7. Aux termes de l'article R. 311-1 du code de justice administrative : " Le Conseil d'Etat est compétent pour connaître en premier et dernier ressort : (...) / 2° Des recours dirigés contre les actes réglementaires des ministres (...) ".

8. La demande présentée par M. D... devant le tribunal administratif de Nîmes tendait à l'annulation du décret du 16 mai 2005 déclarant d'utilité publique et urgents les travaux nécessaires au contournement ferroviaire de Nîmes et Montpellier.

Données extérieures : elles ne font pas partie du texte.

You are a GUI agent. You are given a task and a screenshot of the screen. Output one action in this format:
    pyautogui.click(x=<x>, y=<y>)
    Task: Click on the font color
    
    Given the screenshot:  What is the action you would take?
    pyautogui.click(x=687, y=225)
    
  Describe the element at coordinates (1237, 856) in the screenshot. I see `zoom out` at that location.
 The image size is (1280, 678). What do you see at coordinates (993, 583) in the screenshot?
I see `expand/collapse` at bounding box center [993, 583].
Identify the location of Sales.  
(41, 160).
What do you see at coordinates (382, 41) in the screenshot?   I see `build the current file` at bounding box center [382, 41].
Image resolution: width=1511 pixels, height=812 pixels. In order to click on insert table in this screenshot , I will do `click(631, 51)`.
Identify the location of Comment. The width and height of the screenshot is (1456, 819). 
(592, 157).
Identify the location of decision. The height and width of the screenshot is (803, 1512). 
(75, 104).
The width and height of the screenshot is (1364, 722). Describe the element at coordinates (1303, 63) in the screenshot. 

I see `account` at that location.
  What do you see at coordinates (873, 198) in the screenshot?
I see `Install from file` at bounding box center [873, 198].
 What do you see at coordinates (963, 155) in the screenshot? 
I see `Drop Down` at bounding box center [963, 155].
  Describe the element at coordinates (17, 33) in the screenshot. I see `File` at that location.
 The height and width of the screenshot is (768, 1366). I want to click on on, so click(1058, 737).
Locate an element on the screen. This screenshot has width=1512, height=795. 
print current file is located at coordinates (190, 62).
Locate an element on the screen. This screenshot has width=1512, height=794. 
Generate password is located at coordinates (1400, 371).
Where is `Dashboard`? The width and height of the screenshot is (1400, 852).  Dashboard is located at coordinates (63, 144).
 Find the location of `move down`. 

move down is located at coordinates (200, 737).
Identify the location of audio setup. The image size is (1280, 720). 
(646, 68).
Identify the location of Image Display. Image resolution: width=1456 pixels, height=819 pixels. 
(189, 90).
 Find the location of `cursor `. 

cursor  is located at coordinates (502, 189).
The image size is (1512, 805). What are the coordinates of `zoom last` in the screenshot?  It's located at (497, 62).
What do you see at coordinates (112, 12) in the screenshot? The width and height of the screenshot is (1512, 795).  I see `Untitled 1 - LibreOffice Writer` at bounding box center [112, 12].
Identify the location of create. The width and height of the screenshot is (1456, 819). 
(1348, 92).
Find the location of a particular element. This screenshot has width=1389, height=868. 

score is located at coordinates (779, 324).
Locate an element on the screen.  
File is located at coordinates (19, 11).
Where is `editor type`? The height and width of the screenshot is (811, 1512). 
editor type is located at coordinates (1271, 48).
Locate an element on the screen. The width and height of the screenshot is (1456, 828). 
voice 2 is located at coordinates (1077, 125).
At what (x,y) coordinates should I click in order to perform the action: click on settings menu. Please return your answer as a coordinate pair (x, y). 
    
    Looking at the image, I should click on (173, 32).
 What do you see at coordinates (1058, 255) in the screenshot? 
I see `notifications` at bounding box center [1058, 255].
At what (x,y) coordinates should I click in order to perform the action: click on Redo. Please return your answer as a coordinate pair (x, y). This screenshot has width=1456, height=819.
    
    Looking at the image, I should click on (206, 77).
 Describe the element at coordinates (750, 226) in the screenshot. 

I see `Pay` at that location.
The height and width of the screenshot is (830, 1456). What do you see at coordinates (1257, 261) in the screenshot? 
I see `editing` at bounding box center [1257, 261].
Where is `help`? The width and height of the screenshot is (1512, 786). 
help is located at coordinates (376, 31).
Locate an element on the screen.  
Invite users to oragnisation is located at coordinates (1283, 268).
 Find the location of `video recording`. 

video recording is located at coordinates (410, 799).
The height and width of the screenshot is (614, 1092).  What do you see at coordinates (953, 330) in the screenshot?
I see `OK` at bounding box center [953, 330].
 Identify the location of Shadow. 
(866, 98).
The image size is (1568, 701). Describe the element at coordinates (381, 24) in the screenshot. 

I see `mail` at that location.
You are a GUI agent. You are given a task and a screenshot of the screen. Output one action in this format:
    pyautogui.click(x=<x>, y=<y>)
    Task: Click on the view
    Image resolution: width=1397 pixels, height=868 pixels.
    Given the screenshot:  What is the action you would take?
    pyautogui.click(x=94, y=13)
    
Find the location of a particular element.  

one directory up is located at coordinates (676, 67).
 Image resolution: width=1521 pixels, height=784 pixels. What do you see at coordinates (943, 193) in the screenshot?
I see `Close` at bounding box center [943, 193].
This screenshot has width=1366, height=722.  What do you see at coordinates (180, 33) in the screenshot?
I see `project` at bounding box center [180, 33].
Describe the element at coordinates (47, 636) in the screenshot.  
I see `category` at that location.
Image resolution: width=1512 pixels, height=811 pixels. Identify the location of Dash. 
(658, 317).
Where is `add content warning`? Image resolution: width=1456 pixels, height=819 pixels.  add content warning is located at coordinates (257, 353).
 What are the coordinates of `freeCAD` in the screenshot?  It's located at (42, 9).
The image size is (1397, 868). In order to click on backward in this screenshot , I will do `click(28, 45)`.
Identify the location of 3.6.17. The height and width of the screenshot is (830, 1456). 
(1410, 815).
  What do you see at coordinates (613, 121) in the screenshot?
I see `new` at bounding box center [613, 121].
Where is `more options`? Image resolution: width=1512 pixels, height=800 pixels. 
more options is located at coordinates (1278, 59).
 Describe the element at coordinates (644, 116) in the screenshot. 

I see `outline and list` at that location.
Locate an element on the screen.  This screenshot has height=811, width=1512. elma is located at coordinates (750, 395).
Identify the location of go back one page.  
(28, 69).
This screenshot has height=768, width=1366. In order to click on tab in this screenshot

Le litige relevait ainsi, en vertu des dispositions précitées, de la compétence du Conseil d'Etat en premier et dernier ressort. Il s'ensuit que c'est à tort que le jugement attaqué, le tribunal administratif de Nîmes s'est prononcé sur cette demande.

9. Il y a lieu pour la cour administrative d'appel de se prononcer immédiatement sur ces conclusions par voie d'évocation et de statuer par l'effet dévolutif de l'appel sur le surplus des conclusions de la requête.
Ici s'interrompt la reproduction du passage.